Repeat the lines below word for word, from the line with "Click the lock icon on the DELETE row" up to and including the line with "Open edit points".

##### EXCERPTED RECORDS #####

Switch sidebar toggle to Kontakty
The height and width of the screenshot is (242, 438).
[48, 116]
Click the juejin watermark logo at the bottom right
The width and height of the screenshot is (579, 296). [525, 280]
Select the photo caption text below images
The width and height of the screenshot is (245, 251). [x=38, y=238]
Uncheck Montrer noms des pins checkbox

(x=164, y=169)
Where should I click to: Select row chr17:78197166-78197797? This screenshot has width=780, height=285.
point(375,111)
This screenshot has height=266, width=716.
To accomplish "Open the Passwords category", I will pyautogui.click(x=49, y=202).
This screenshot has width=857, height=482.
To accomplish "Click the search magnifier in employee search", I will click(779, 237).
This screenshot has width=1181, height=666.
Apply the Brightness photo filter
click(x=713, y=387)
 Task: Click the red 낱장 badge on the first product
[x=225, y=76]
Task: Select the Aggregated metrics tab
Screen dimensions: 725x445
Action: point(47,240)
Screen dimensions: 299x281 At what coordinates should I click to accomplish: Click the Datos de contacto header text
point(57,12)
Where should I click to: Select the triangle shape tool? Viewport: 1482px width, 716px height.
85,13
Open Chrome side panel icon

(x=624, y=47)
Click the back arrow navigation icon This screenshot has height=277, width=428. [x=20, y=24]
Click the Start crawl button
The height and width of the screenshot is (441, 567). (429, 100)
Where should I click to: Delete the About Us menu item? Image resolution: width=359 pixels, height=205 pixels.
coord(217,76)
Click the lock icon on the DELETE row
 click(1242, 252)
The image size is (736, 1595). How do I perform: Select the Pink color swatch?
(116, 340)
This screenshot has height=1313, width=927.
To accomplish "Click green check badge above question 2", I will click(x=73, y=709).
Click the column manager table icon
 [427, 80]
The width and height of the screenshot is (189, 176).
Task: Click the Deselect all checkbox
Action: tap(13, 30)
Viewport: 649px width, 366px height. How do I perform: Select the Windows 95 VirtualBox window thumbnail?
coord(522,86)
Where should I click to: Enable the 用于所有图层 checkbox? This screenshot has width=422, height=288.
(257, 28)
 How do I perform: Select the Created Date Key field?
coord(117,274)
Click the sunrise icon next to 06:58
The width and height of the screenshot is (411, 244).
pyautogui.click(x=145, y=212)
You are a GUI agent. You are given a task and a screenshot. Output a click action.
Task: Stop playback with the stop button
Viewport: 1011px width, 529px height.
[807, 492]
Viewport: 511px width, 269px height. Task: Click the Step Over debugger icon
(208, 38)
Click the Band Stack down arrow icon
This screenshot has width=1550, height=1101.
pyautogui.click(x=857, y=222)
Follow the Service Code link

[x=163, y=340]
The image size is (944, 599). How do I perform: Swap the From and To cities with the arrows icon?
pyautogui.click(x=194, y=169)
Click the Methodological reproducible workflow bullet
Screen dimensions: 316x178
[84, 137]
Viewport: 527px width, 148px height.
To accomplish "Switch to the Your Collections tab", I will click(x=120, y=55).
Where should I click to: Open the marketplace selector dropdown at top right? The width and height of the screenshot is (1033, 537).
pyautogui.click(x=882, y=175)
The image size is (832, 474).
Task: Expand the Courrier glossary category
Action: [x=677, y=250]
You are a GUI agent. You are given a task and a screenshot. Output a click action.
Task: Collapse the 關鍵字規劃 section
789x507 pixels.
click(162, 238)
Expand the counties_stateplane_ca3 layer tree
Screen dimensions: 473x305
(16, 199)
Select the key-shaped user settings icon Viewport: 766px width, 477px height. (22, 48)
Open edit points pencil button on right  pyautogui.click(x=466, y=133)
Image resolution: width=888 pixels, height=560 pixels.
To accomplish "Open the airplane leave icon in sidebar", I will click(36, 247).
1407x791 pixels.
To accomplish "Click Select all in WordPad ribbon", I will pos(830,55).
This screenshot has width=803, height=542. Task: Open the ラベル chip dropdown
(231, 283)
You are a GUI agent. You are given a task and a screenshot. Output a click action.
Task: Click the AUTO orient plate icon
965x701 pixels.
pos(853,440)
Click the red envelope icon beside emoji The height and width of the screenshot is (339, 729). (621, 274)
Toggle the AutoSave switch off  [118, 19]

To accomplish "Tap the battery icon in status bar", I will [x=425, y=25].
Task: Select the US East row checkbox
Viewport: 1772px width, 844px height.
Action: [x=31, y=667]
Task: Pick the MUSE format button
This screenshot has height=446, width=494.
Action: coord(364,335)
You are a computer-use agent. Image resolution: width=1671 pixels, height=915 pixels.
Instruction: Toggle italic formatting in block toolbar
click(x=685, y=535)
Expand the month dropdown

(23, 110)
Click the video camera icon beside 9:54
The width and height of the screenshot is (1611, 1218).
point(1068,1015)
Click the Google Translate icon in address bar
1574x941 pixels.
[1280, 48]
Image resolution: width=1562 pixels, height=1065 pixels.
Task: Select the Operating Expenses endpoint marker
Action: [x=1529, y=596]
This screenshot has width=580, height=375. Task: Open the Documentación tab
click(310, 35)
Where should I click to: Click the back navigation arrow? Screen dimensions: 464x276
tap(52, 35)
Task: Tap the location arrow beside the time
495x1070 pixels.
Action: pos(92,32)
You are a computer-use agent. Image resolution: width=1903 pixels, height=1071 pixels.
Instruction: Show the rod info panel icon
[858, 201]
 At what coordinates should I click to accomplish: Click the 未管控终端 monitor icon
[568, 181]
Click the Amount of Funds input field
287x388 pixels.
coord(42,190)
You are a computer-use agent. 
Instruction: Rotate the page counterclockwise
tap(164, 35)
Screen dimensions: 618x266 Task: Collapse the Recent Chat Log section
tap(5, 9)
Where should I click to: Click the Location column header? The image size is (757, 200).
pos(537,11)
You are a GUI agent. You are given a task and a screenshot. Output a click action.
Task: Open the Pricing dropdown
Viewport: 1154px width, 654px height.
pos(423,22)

#####

» **SOLUTION**:
Click the lock icon on the DELETE row
 click(1242, 252)
The image size is (736, 1595). How do I perform: Select the Pink color swatch?
(116, 340)
This screenshot has height=1313, width=927.
To accomplish "Click green check badge above question 2", I will click(x=73, y=709).
Click the column manager table icon
 [427, 80]
The width and height of the screenshot is (189, 176).
Task: Click the Deselect all checkbox
Action: tap(13, 30)
Viewport: 649px width, 366px height. How do I perform: Select the Windows 95 VirtualBox window thumbnail?
coord(522,86)
Where should I click to: Enable the 用于所有图层 checkbox? This screenshot has width=422, height=288.
(257, 28)
 How do I perform: Select the Created Date Key field?
coord(117,274)
Click the sunrise icon next to 06:58
The width and height of the screenshot is (411, 244).
pyautogui.click(x=145, y=212)
You are a GUI agent. You are given a task and a screenshot. Output a click action.
Task: Stop playback with the stop button
Viewport: 1011px width, 529px height.
[807, 492]
Viewport: 511px width, 269px height. Task: Click the Step Over debugger icon
(208, 38)
Click the Band Stack down arrow icon
This screenshot has width=1550, height=1101.
pyautogui.click(x=857, y=222)
Follow the Service Code link

[x=163, y=340]
The image size is (944, 599). How do I perform: Swap the From and To cities with the arrows icon?
pyautogui.click(x=194, y=169)
Click the Methodological reproducible workflow bullet
Screen dimensions: 316x178
[84, 137]
Viewport: 527px width, 148px height.
To accomplish "Switch to the Your Collections tab", I will click(x=120, y=55).
Where should I click to: Open the marketplace selector dropdown at top right? The width and height of the screenshot is (1033, 537).
pyautogui.click(x=882, y=175)
The image size is (832, 474).
Task: Expand the Courrier glossary category
Action: [x=677, y=250]
You are a GUI agent. You are given a task and a screenshot. Output a click action.
Task: Collapse the 關鍵字規劃 section
789x507 pixels.
click(162, 238)
Expand the counties_stateplane_ca3 layer tree
Screen dimensions: 473x305
(16, 199)
Select the key-shaped user settings icon Viewport: 766px width, 477px height. (22, 48)
Open edit points pencil button on right  pyautogui.click(x=466, y=133)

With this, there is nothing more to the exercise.